- **Assignment**: Starting at the first line of the data below, retype every line up to and including the one containing "1456x819 pixels.".

- **Data for processing**:
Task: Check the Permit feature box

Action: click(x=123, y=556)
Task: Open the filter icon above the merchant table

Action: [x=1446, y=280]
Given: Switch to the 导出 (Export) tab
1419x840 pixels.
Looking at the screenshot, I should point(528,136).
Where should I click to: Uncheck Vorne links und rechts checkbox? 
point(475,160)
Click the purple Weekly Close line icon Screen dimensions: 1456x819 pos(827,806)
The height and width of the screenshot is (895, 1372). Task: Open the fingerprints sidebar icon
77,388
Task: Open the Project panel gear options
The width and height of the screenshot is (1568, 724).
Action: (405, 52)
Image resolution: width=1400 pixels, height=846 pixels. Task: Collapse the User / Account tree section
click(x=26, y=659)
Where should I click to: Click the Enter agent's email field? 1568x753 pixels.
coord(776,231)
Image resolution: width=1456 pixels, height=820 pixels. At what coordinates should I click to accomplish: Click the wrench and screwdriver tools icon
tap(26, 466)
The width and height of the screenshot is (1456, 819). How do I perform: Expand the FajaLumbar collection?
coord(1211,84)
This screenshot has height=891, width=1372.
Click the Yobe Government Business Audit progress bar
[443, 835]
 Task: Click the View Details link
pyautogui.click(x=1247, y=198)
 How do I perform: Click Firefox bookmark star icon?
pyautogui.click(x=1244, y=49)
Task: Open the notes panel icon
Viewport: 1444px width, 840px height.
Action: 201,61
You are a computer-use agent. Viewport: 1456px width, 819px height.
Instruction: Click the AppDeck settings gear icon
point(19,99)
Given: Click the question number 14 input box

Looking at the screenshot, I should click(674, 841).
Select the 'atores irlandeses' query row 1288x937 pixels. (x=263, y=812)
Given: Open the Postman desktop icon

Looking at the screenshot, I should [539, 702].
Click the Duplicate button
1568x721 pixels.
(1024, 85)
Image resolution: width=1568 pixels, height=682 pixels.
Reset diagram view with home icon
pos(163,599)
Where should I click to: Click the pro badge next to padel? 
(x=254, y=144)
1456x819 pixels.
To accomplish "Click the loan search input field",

- **Exercise result**:
Task: Check the Permit feature box

Action: click(x=123, y=556)
Task: Open the filter icon above the merchant table

Action: [x=1446, y=280]
Given: Switch to the 导出 (Export) tab
1419x840 pixels.
Looking at the screenshot, I should point(528,136).
Where should I click to: Uncheck Vorne links und rechts checkbox? 
point(475,160)
Click the purple Weekly Close line icon Screen dimensions: 1456x819 pos(827,806)
The height and width of the screenshot is (895, 1372). Task: Open the fingerprints sidebar icon
77,388
Task: Open the Project panel gear options
The width and height of the screenshot is (1568, 724).
Action: (405, 52)
Image resolution: width=1400 pixels, height=846 pixels. Task: Collapse the User / Account tree section
click(x=26, y=659)
Where should I click to: Click the Enter agent's email field? 1568x753 pixels.
coord(776,231)
Image resolution: width=1456 pixels, height=820 pixels. At what coordinates should I click to accomplish: Click the wrench and screwdriver tools icon
tap(26, 466)
The width and height of the screenshot is (1456, 819). How do I perform: Expand the FajaLumbar collection?
coord(1211,84)
This screenshot has height=891, width=1372.
Click the Yobe Government Business Audit progress bar
[443, 835]
 Task: Click the View Details link
pyautogui.click(x=1247, y=198)
 How do I perform: Click Firefox bookmark star icon?
pyautogui.click(x=1244, y=49)
Task: Open the notes panel icon
Viewport: 1444px width, 840px height.
Action: 201,61
You are a computer-use agent. Viewport: 1456px width, 819px height.
Instruction: Click the AppDeck settings gear icon
point(19,99)
Given: Click the question number 14 input box

Looking at the screenshot, I should click(674, 841).
Select the 'atores irlandeses' query row 1288x937 pixels. (x=263, y=812)
Given: Open the Postman desktop icon

Looking at the screenshot, I should [539, 702].
Click the Duplicate button
1568x721 pixels.
(1024, 85)
Image resolution: width=1568 pixels, height=682 pixels.
Reset diagram view with home icon
pos(163,599)
Where should I click to: Click the pro badge next to padel? 
(x=254, y=144)
1456x819 pixels.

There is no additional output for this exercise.